With this spring's flood events inspiring politicians across the spectrum mindlessly to invoke climate change, it is worth pointing out that Canada actually collects data on these things, government scientists routinely analyze the data, and they publish their analyses. Indeed a few years ago the weather folks at Environment Canada went over all the numbers on short-duration downpours across Canada over the half-century from 1965 to 2005 to see if they were getting more frequent (or less). And for the most part, they found no trend.
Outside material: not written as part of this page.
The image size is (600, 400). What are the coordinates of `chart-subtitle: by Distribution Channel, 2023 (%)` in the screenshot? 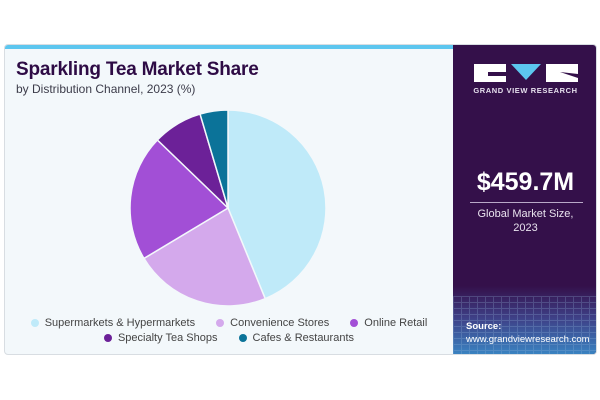 It's located at (106, 89). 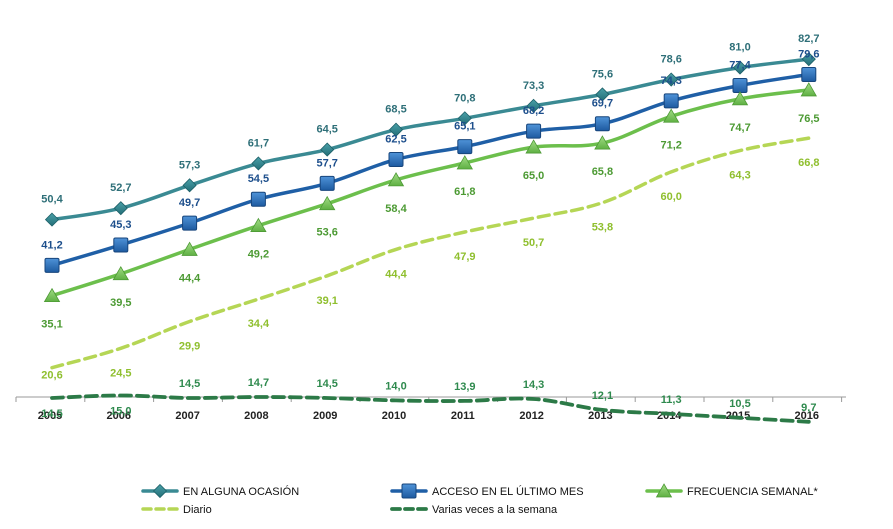 What do you see at coordinates (326, 301) in the screenshot?
I see `data-label-diario: 39,1` at bounding box center [326, 301].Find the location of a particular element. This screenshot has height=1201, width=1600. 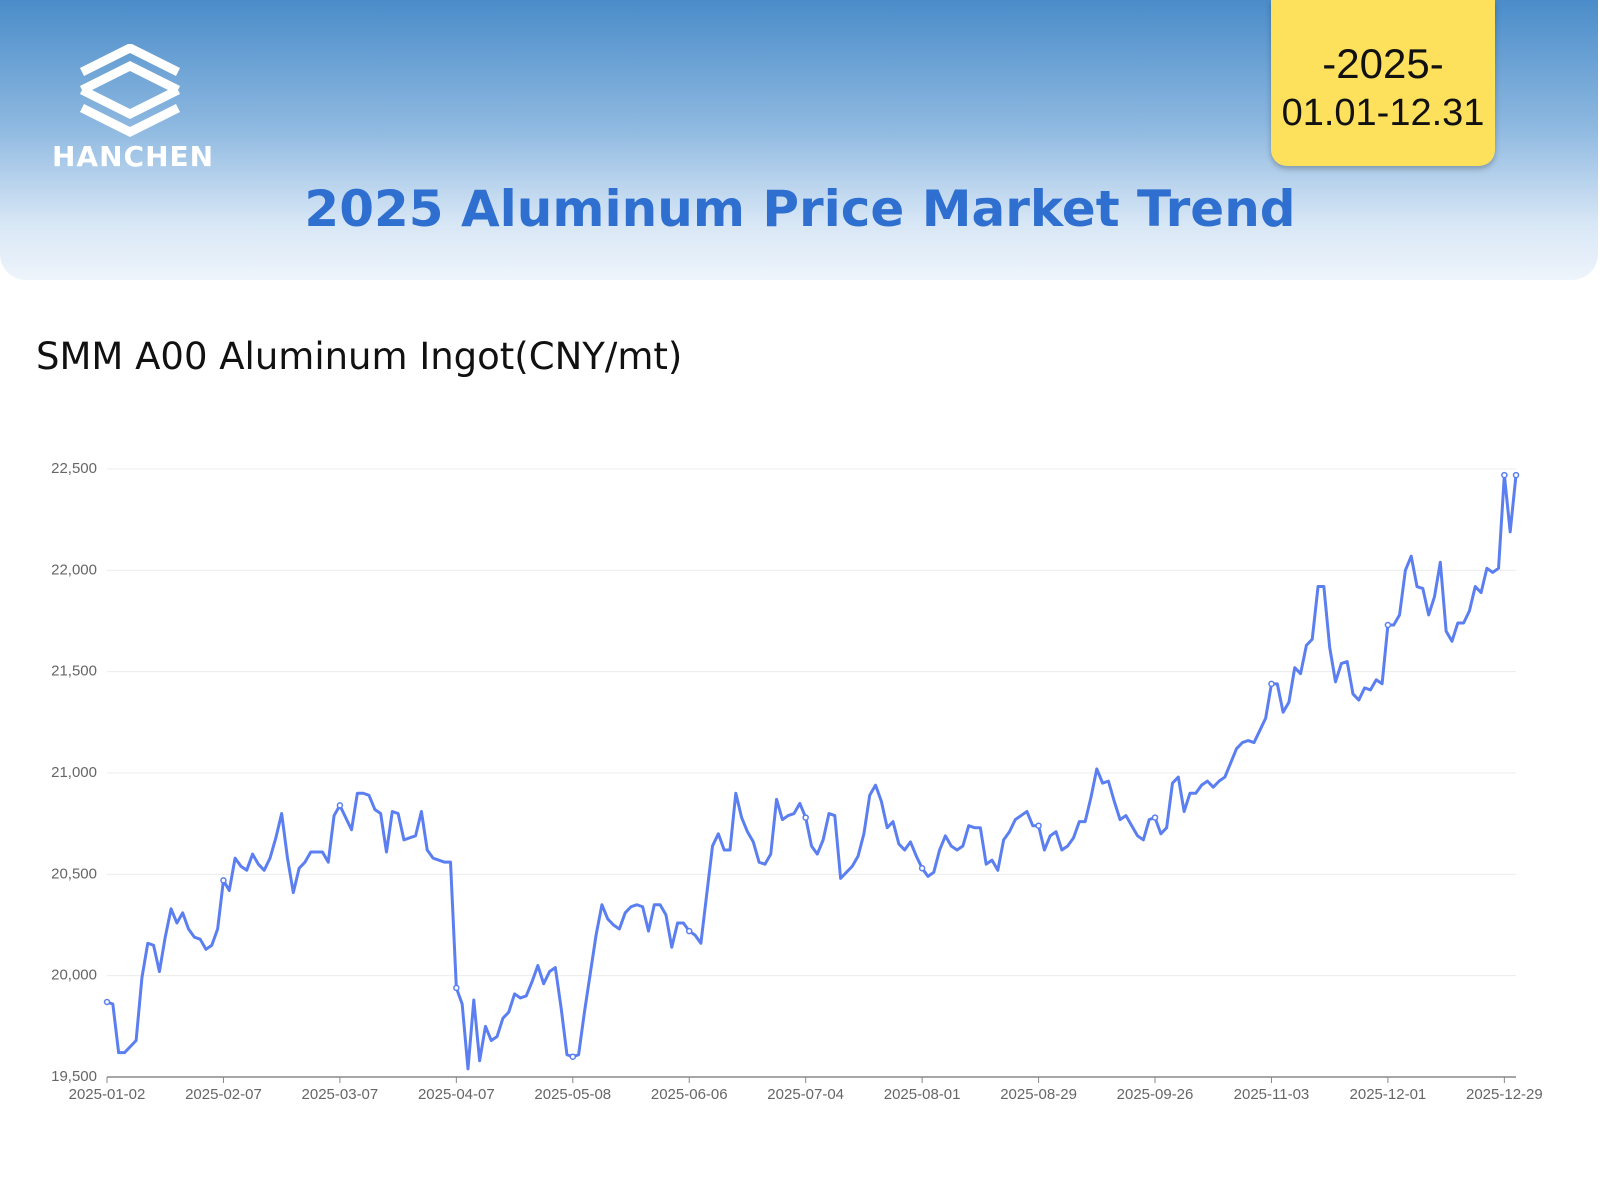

Which is not to say there were zero trends anywhere. But whenever data are highly variable you get apparent trends, even with coin flips, just as in a trackless forest you find things that look like paths until they peter out. The picture changes significantly depending on your definition of “short-duration”: does it mean a lot of rain in 5 minutes, 2 hours or 24 hours? Moncton NB, for instance, shows an increase in heavy rainfall events lasting more than 6 hours. But it shows a decrease in heavy rainfall events shorter than 30 minutes. So is it having more severe rainstorms, or not?
In general more locations across Canada showed decreasing than increasing trends in extreme downpours up to 30 minutes, and the other way around for durations over 30 minutes. About 94 percent of individual locations exhibited no trend respecting extreme rainfall events lasting from 30 minutes to 24 hours, about 4 percent experienced a significant increase and about 2 percent experienced a significant decrease. In a country where 96 percent of politicians keep telling us extreme rainfall is getting worse due to climate change, it is quite something that 96 percent of the rainfall measuring stations say no it is not.
More patterns seemed to emerge when the scientists averaged the data up into 16 regional groupings. Of course nobody experiences a regional average, you experience the actual weather where you live. But still it can be helpful to look for patterns in larger areas.
In doing so, the researchers found that for rainfall durations from 5 minutes to 12 hours, half to three-quarters of the regions showed increasing trends while the rest showed no change or a decreasing trend. But few of the changes were statistically significant. At the provincial level, the Maritimes is one of the regions that exhibited a decreasing trend.
This study is one more little exhibit in the catalogue of discrepancies between what activists and politicians say and what the data show. Alarmism is now so routine and mainstream that we pretty much stop even noticing it. But much of what we are being told is not true, and when it's invoked to bully us into accepting costly policy errors, especially by people who sanctimoniously proclaim their adherence to “evidence-based decision-making” the lark has gone too far.
It's all fun and games until someone loses an economy. Or the scientific method.
Southern Ontario annual maximum rain trends appear to be decreasing in the newest V3.0 Engineering Climate Datasets. The observed values are decreasing for 21 long-term climate stations: https://www.cityfloodmap.com/2019/04/southern-ontario-observed-rainfall.html
There are 42% more decreasing trends than increasing ones across all durations and stations (55.6% decreasing trends vs. 39.2% increasing ones).
There are 75% more statistically significant decreases than increases (7 significant decreases vs. 4 significant increases).
When observed rain maximum observations decrease, the engineering design intensities decrease as well (called Intensity-Duration-Frequency or IDF data). This shows how those intensities have decreased for various 'return periods', or storm probabilities: https://www.cityfloodmap.com/2019/03/idf-updates-for-southern-ontario-show.html
So frequent 2-year storm intensities have decreased by 0.8% since 1990, and rare 100-year intensities have decreased by 0.2% since 1990. Short duration intensities have decreased the most (-1.8% for 5-minute duration rain, -0.5% for 10 minute rain, etc..).